Cada cuánto se hace una limpieza a fondo
No hay una respuesta única. La frecuencia de una limpieza profunda de cocina depende exclusivamente del uso que le des.
Una persona que vive sola y come fuera a menudo puede necesitar una limpieza a fondo cada varios meses. Una familia de cuatro donde se cocina y fríe a diario probablemente necesite repasar a fondo las zonas de cocción cada una o dos semanas.
La clave no es un calendario, sino el estado de la grasa. La grasa fresca es fácil de quitar. La grasa que se acumula y se recuece con el calor se convierte en una costra difícil y pegajosa. Una limpieza a fondo es necesaria cuando el repaso diario ya no es suficiente para controlar esa acumulación.
El mejor truco para espaciar las limpiezas profundas es, precisamente, el repaso diario: limpiar la placa después de usarla, fregar los platos sin dejarlos acumular y pasar una bayeta por la encimera cada día. Este mantenimiento de diez minutos es lo que evita sesiones maratonianas el fin de semana.
Errores que dan más trabajo del que ahorran
En la limpieza, las prisas y los atajos suelen llevar a repetir el trabajo. Estos son los errores más frecuentes:
- Empezar por lo visible: Es tentador empezar por la mancha de la encimera o el fregadero sucio. Pero si lo haces, tendrás que volver a repasarlos después de limpiar los muebles de arriba. El orden correcto, aunque menos intuitivo, es más rápido.

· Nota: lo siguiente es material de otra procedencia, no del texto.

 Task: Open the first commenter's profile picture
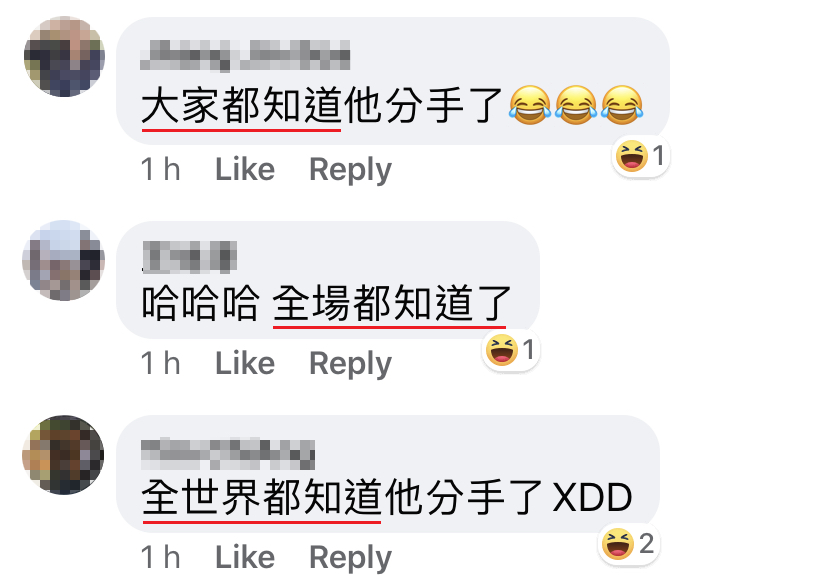pyautogui.click(x=64, y=56)
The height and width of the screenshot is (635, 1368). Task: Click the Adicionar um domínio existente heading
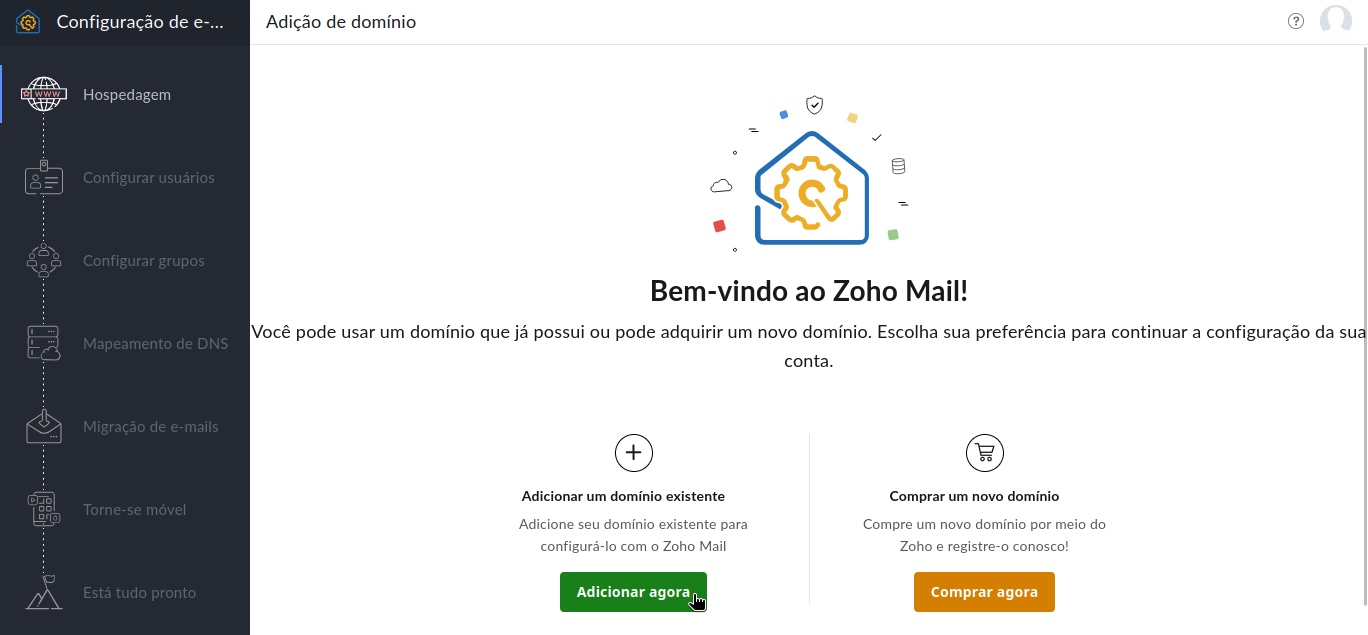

- Usar un solo paño para toda la cocina: Pasar el mismo paño con el que has quitado la grasa de la campana por la puerta de la nevera o la mesa solo sirve para extender la suciedad. Usa paños distintos para zonas con suciedad diferente (grasa, polvo, restos de comida).
- Dejar actuar cero segundos y frotar el triple: Los productos de limpieza, sobre todo los desengrasantes, necesitan tiempo para actuar. Pulverizar y frotar al instante es desaprovechar la química del producto y obligarte a hacer un esfuerzo físico innecesario. Lee la etiqueta, aplica el producto y espera los minutos que indique el fabricante.
- Mezclar productos por tu cuenta: Nunca, bajo ninguna circunstancia, mezcles productos de limpieza. Algunas combinaciones, como la lejía con amoniaco o con cualquier producto ácido (limpiadores antical, vinagre), generan gases tóxicos muy peligrosos. Usa cada producto por separado y ventila bien.